Son otuz yılda teknolojik devrimlerin etkisiyle dünya büyük bir dönüşüm yaşadı. Küresel bir köy haline gelen dünya artık sömürgeci devletlerin rekabet ettiği bir arena haline geldi. Klasik yöntemlerle mücadeleyle başa çıkılamayacak yeni yöntemler devreye girdi. Artık savaşlar sadece Kara’da, Deniz’de ya da Hava’da olmuyor. Uzay savaşlarının başladığı bu dönemde saldırılar artık kılıçla değil, lazerle, virüslerle veya başka ülkelerden yönlendirilen büyük göçlerle gerçekleşiyor. Dünya, pandemi karşısında çaresiz kaldı. Sınırlar, askerler artık yetersiz kalıyor, salgına karşı koymakta başarılı olamıyorlar.
Artık savaşlar askerlerle değil, Dronlar, İHA’lar, SİHA’lar veya bilgisayar virüsleri aracılığıyla yaşanıyor.
Bilgiye en hızlı şekilde ulaşabilen, doğru analiz eden ve stratejik planlar geliştirenler genellikle kazananlar arasında yer alır. Bu nedenle, bilgiye hâkim olmak ve onu doğru bir şekilde analiz edip geleceği öngörebilmek önemlidir.

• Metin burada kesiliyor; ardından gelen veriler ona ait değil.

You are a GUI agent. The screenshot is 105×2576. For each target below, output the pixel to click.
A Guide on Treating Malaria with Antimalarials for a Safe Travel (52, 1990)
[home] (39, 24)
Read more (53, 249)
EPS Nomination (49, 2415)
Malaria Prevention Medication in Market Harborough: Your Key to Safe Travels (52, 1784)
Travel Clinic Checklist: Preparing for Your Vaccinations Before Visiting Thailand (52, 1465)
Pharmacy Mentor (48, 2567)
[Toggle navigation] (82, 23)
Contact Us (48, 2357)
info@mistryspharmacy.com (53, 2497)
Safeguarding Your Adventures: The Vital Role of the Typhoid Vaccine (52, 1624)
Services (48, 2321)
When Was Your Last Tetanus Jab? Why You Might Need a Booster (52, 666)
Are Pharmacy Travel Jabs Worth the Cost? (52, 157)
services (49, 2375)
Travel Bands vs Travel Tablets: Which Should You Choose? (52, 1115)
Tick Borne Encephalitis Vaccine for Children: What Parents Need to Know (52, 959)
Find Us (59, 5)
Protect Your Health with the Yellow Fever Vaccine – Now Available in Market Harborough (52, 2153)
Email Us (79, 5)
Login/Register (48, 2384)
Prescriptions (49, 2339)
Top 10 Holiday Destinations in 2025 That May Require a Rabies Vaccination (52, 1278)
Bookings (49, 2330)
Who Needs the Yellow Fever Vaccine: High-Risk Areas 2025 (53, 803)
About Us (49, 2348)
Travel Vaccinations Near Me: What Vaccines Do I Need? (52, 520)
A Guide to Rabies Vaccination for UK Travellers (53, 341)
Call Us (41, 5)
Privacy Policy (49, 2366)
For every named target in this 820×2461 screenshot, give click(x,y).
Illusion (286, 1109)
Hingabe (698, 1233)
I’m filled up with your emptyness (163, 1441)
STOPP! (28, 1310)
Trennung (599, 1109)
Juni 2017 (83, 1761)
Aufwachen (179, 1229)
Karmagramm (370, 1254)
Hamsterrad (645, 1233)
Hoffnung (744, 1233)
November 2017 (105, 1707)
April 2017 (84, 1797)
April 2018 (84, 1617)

Özellikle devletler için stratejik kararlar almak ve ulusal güvenliği sağlamak gibi konularda bu yetenek daha da kritik hale gelir.
Bulgaristan siyasetine dair bakışımızı gözden geçirmek gerekirse…
Sonuçtan sebebe doğru ilerleyerek bir bakalım.
Yaklaşan Mayıs ayında Avrupa Parlamentosu için milletvekilleri seçilecek. Bulgaristan’daki soydaşlarımızın seslerini duyurabilmek adına gerçek anlamda Türk temsilcilerinin bu parlamentoya gönderilmesi için neler yapılacağı konusunda bir çalışma veya plan var mı? Seçimlere az bir zaman kaldı ve seçim takvimine göre hazırlık yapmak, çalışmak ve işbirlikleri planlamak gerekiyor.
31 Mart 2024’teki bu önemli yerel seçimlere odaklanırken Bulgaristan’da Avrupa Parlamentosu seçimlerini göz ardı etmemeliyiz.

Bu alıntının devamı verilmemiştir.